Network equipment manufacturer Zyxel has released fixes for a critical vulnerability in its firewalls. The issue, discovered by TRAPA Security specialists, was identified as CVE-2023-28771 and had a rating of 9.8 out of 10 on the CVSS vulnerability rating scale. The vulnerability was related to the incorrect handling of error messages in some versions of the firewall and allowed an unauthenticated attacker to remotely execute commands by sending custom packets to a vulnerable device.
The affected versions of the firewall include ATP (ZLD versions V4.60 to V5.35, fixed in ZLD V5.36), USG FLEX (ZLD versions V4.60 to V5.35, fixed in ZLD V5.36), VPN (ZLD V4.60 to V5.35, fixed in ZLD V5.36) and ZyWALL/USG (ZLD V4.60 to V4.73, fixed in ZLD V4.73 Patch 1). Users are advised to update their firewalls as soon as possible, as unpatched Zyxel devices are often targeted by intruders.
In addition to this issue, Zyxel has fixed another severe command injection vulnerability affecting some versions of the company’s firewalls (CVE-2023-27991, CVSS 8.8).
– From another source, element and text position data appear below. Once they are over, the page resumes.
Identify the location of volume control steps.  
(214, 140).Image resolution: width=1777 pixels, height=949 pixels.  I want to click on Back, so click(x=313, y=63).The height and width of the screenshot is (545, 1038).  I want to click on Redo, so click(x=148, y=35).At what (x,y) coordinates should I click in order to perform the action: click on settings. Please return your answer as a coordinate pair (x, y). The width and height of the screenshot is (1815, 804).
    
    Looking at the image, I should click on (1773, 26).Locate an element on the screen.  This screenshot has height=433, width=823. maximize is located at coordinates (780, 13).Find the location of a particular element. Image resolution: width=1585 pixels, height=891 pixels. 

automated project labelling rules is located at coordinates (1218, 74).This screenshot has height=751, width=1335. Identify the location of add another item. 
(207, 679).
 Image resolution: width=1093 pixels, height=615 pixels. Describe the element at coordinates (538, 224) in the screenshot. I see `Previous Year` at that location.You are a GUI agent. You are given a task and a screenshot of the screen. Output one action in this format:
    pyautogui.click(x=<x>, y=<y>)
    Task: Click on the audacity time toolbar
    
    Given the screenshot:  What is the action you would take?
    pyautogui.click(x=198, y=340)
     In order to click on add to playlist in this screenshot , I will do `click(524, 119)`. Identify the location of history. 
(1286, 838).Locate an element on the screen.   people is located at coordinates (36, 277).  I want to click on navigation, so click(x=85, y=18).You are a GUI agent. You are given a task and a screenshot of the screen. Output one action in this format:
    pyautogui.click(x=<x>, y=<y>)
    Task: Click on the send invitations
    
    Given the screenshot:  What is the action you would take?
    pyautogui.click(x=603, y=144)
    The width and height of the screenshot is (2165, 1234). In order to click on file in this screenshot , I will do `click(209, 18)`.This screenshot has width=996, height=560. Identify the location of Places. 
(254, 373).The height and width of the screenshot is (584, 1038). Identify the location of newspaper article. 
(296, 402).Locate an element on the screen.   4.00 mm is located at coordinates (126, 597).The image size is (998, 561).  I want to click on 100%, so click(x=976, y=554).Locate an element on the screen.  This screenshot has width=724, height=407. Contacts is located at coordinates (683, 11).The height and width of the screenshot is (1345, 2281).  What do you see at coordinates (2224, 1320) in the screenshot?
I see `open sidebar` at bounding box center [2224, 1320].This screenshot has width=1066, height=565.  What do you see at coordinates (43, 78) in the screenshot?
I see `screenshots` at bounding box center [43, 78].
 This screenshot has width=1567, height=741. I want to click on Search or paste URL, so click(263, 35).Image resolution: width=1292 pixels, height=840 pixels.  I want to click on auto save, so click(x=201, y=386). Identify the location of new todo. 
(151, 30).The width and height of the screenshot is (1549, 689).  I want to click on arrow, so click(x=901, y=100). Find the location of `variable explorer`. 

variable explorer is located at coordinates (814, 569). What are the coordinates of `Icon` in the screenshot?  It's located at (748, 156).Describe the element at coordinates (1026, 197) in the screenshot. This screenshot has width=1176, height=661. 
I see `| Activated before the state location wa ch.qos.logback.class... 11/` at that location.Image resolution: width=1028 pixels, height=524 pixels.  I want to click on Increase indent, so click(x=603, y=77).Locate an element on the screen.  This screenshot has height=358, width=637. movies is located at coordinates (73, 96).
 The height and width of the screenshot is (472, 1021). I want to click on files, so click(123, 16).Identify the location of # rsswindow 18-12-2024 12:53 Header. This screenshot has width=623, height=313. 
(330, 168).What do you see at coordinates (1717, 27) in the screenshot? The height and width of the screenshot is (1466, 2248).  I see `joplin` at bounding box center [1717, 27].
The flaw allowed an authenticated attacker to execute some commands remotely and was fixed with the release of ZLD V5.36. The company also released fixes for five less dangerous vulnerabilities affecting a number of firewalls and access points (identifiers from CVE-2023-22913 to CVE-2023-22918). These bugs could lead to code execution and provoke a denial of service (DoS).
So far, the vulnerability has not been exploited for hacker attacks.